Walden's full press release:
Greg Walden plans to introduce bill to stop U.S. Treasury from creating trillion dollar platinum coins to pay bills and expand debt
January 7, 2013
THE DALLES, Ore. – U.S. Rep. Greg Walden (R-Ore.) today announced plans to introduce a bill to stop a proposal to mint high-value platinum coins to pay the federal government’s bills.
“Some people are in denial about the need to reduce spending and balance the budget. This scheme to mint trillion dollar platinum coins is absurd and dangerous, and would be laughable if the proponents weren’t so serious about it as a solution. I’m introducing a bill to stop it in its tracks,” Rep. Walden said.

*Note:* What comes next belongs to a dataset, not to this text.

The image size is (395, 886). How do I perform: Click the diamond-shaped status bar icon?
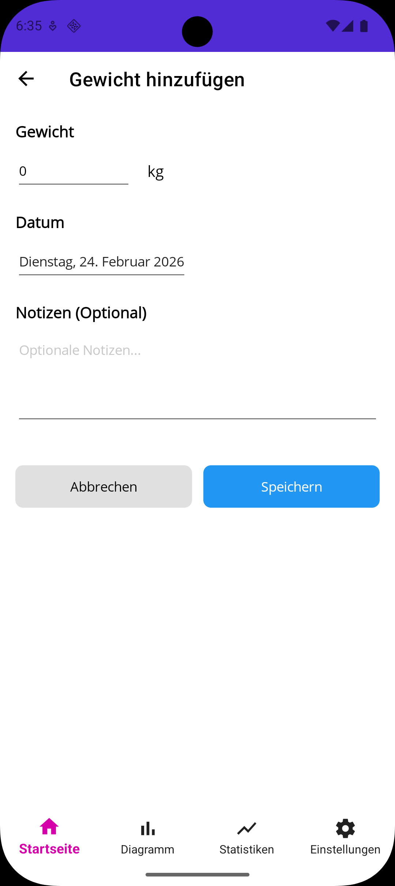[74, 26]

“My wife and I have owned and operated a small business since 1986. When it came time to pay the bills, we couldn’t just mint a coin to create more money out of thin air. We sat down and figured out how to balance the books. That’s what Washington needs to do as well. My bill will take the coin scheme off the table by disallowing the Treasury to mint platinum coins as a way to pay down the debt. We must reduce spending and get our fiscal house in order,” Rep. Walden said.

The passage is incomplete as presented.